**What you need to do**:
In the rebuttal on Christian apologetics and postmodernism, what does the author mean by the term "Triune God"?

**Document passage**:
================================

Christian Apologetics and Postmodernism: A Rebuttal by Marcia A. Murphy

You shall have no other gods before me. [NIV Exodus 20:3]

So he reasoned in the synagogue with the Jews and the God-fearing Greeks, as well as in the marketplace day by day with those who happened to be there. [NIV Acts 17:17]

But I tell you that men will have to give account on the day of judgment for every careless word they have spoken. For by your words you will be acquitted, and by your words you will be condemned. [NIV Matt 12:36-37]

Then Jesus came to them and said, “All authority in heaven and on earth has been given to me.” [NIV Matt 28:18]


There is significant division within the Christian community. On the one hand, there are people who believe that Christ is the one and only Mediator between God the Father and all humanity, that He is Lord of the universe and Savior of the world. And on the other, are the Christian relativists who believe Christ is ‘the truth’ only for those who follow Him and that there are alternative truths and various other gods as represented in the other world religions—which is technically defined as polytheism. However, both sides freely admit that they have an incomplete knowledge of God.

We can never have a complete or exhaustive knowledge of who God is….That our knowledge of God is partial, however, does not indicate that it is…untrue. If we were required to have a comprehensive or total understanding of the nature of God before we could be assured that we had a true knowledge of him, we would have to reject Christian theism altogether. Christian theology asserts the incomprehensibility of God, a notion that is not only biblical but philosophical as well. As John Calvin expressed it, the finite cannot grasp the infinite….No creature, being finite, no matter the level of its intelligence or scope of its knowledge, could possibly fathom entirely the depth of an infinite being. To have an exhaustive or comprehensive understanding of an infinite being, one would have to be infinite….1

When the term ‘Triune God’ is used, I am referring to the Christian concept of the Holy Trinity, i.e., God the Father, the Son, and the Holy Spirit; three in One. Those who believe that the Triune God is the only and absolute God dispute the relativists’ claim to the simultaneously co-existing gods of polytheism. When the believer claims there is one Creator of the world in which we live and this Creator has revealed Himself in revelation [the Holy Bible], the believer is accused of arrogance. When he says the Bible is the authoritative revelation of God given for the purpose of the redemption of all humankind, again, he is accused of arrogance.

================================

**Given material**:

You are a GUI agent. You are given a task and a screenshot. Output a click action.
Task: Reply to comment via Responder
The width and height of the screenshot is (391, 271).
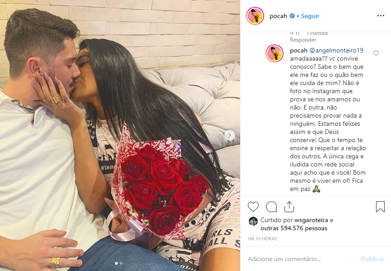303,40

================================

**Solution to the problem**:
The Christian concept of the Holy Trinity: God the Father, the Son, and the Holy Spirit, three in One.